Bell is always there for Stabler when Stabler needs her and that is on quite a few occasions during these upcoming, action-packed episodes.
"He goes through a lot in this season," Truitt said.
"There's loss. There's [expletive] blowing up and everything. So, he has a lot of stuff. He's dealing with his brother, family dynamics, his son becoming an officer, which is the weirdest thing for all of us. Like: 'What? Why are you following in his footsteps?'"
The actress said Bell is concerned watching the younger cops come up through the ranks because she knows what a personal toll this job can take on them.
"When you've been at it for a while, you have to give up a lot. She lost her marriage," Truitt said of Bell.
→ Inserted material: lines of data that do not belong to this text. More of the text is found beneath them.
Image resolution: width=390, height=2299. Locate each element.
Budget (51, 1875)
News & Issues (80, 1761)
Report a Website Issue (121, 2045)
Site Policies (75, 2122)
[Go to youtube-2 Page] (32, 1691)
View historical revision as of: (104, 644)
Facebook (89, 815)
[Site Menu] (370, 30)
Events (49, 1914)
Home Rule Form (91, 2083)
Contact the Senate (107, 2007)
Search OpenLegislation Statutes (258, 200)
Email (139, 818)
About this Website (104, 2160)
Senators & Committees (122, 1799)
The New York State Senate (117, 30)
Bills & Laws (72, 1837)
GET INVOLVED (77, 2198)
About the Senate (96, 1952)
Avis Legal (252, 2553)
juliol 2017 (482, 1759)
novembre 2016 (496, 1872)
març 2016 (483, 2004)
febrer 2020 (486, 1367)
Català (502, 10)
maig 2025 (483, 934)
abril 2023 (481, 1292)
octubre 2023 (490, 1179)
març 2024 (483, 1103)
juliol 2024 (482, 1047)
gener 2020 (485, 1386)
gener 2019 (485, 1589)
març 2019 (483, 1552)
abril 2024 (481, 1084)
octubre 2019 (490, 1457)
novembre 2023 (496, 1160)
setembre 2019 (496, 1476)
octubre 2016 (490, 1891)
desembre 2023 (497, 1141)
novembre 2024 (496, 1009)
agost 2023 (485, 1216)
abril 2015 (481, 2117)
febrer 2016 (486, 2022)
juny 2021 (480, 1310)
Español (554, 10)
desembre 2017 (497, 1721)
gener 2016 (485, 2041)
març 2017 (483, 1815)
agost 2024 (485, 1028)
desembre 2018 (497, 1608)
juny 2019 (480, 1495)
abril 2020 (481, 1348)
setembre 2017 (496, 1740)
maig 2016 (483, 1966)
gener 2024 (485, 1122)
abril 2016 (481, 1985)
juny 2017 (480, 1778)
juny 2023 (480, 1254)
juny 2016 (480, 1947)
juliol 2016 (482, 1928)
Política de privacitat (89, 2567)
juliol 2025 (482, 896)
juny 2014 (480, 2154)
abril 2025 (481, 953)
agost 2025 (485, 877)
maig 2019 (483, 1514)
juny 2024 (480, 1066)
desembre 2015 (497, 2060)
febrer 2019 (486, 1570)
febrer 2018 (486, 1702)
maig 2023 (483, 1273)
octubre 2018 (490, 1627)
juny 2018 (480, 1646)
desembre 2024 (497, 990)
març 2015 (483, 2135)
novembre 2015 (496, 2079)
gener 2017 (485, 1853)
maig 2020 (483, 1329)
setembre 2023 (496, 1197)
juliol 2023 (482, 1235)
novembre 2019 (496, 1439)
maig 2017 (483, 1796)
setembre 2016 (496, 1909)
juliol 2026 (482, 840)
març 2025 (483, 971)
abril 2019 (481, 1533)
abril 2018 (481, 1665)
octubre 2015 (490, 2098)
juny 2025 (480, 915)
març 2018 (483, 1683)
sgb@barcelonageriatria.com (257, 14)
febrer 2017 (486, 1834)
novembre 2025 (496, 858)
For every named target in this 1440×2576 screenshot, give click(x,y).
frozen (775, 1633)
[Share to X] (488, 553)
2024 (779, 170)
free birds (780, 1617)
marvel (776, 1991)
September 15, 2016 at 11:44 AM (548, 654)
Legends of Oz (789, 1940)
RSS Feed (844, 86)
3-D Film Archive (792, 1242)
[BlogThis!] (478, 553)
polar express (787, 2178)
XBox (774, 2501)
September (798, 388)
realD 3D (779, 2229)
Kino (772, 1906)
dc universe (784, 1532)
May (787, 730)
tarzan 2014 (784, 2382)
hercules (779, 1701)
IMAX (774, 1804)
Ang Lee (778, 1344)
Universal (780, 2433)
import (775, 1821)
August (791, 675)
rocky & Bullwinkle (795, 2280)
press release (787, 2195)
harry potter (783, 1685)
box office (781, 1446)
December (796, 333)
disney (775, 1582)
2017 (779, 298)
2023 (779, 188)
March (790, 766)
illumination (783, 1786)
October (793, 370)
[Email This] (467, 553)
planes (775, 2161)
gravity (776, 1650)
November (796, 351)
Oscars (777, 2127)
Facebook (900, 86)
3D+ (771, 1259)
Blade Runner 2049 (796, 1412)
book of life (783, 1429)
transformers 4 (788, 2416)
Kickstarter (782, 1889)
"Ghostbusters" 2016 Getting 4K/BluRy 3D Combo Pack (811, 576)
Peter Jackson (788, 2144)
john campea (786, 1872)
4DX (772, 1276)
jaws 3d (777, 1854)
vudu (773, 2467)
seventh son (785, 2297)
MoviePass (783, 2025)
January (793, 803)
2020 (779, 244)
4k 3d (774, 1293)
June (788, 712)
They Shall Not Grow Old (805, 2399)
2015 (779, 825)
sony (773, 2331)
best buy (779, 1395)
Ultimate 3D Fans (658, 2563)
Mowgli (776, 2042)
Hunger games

"It makes her check in with [the younger cops] just to make sure that they're mentally in the right place. I think she trusts that her team is experienced and knows what they're doing," she added.
"It is a sacrifice. Your whole life becomes dedicated to this kind of work. You don't get to just go home and it doesn't come home with you. I think Bell has probably created a regimen for herself or some kind of self-care, something where she can leave what is happening at work over there and then able to be home and be present for her child."